## Begin DOCUMENT TEXT

JohanEngelen avatar Dec 29 '21 11:12 JohanEngelen

The prebuilt LDC 1.27.0 has minos set to 11.0. I'm wondering if that's what's causing the issue. But the deployment target should be determined at runtime (of the compiler). The deployment target of the compiler shouldn't matter, as long as it's possible to run the binary.

jacob-carlborg avatar Dec 29 '21 14:12 jacob-carlborg

Does minos = 12.0 really mean that the binary cannot be run on <12 macOS?

JohanEngelen avatar Dec 30 '21 00:12 JohanEngelen

Does minos = 12.0 really mean that the binary cannot be run on <12 macOS?

I haven't actually tried. But I know for sure that that the deployment target controls what features the binary can use. For example, if you try to compile a binary that uses thread local storage and set the deployment target to 10.6, you'll get an error. Because a binary with TLS cannot run on anything older than 10.7.

jacob-carlborg avatar Dec 30 '21 08:12 jacob-carlborg

How do we continue? Shall I prepare an osx-arm64 release package of 1.28.0 using my steps that solve this issue, and upload it (with recognizable different name) to the 1.28.0 release page, so people can test it? If that works, we can figure out how to fix it in the release automization.

JohanEngelen avatar Dec 30 '21 12:12 JohanEngelen

How do we continue?

I guess remove/disable the __debug_line hack and fix https://issues.dlang.org/show_bug.cgi?id=20510.

Shall I prepare an osx-arm64 release package of 1.28.0 using my steps that solve this issue

I prefer to avoid having separate releases for different versions of the OS.

jacob-carlborg avatar Dec 30 '21 12:12 jacob-carlborg

Shall I prepare an osx-arm64 release package of 1.28.0 using my steps that solve this issue

I prefer to avoid having separate releases for different versions of the OS.

## End DOCUMENT TEXT
## Begin STORED DATA

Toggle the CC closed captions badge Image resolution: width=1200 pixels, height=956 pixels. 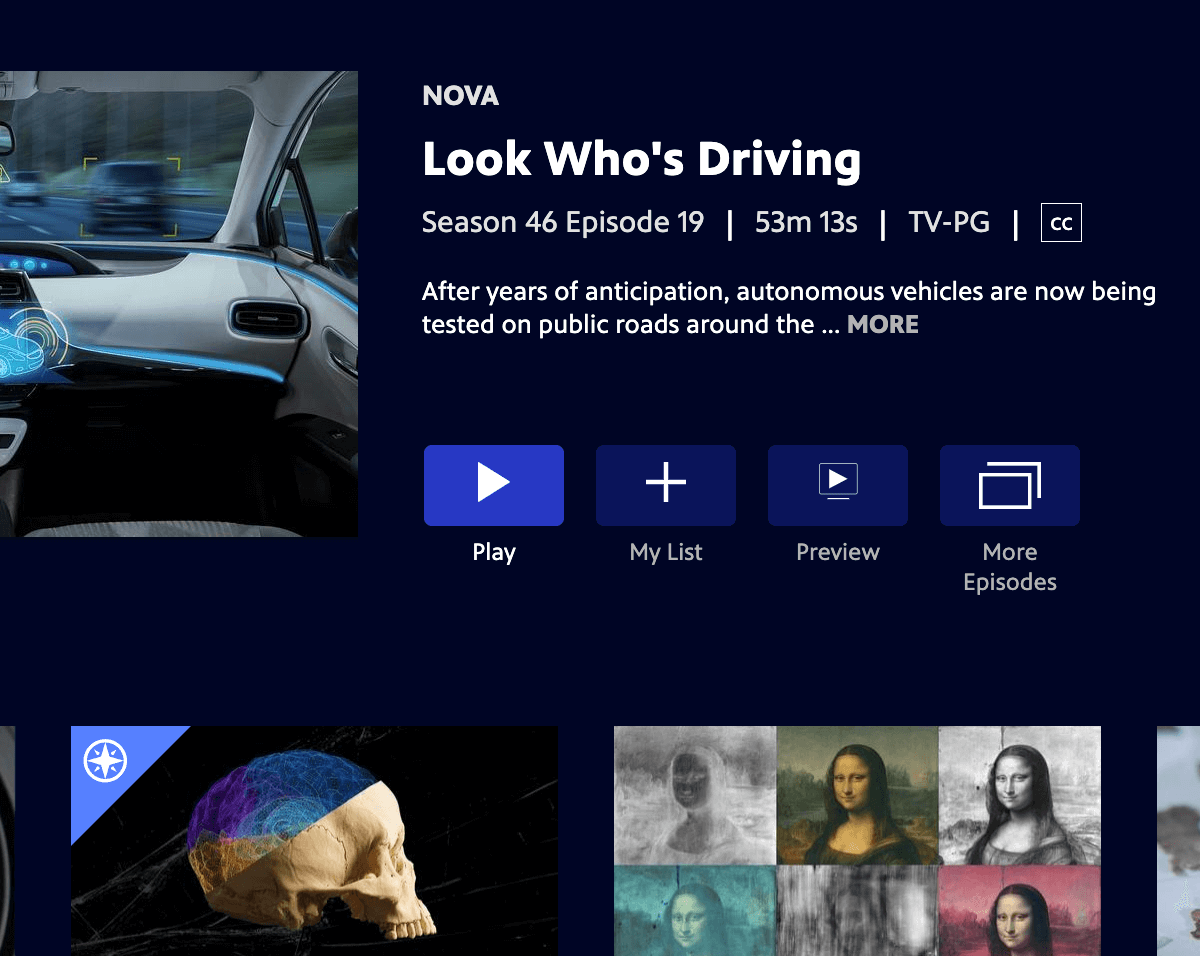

## End STORED DATA

**TASKS AND EXERCISES:**
1) Return the passage of the LDC forum thread that opens with the words containing "The prebuilt LDC" and closes with "run the binary.".
2) Condense the paragraph of the LDC forum thread beginning "I haven't actually tried" into a single sentence that keeps its main facts.
The material shown after the LDC forum thread comes from a separate source.

**SOLUTIONS PER TASK:**
1)
The prebuilt LDC 1.27.0 has minos set to 11.0. I'm wondering if that's what's causing the issue. But the deployment target should be determined at runtime (of the compiler). The deployment target of the compiler shouldn't matter, as long as it's possible to run the binary.

2) Although the writer has not tried it, the deployment target is certain to control which features a binary can use: compiling a binary that uses thread local storage with the target set to 10.6 produces an error, because such a binary cannot run on anything older than 10.7.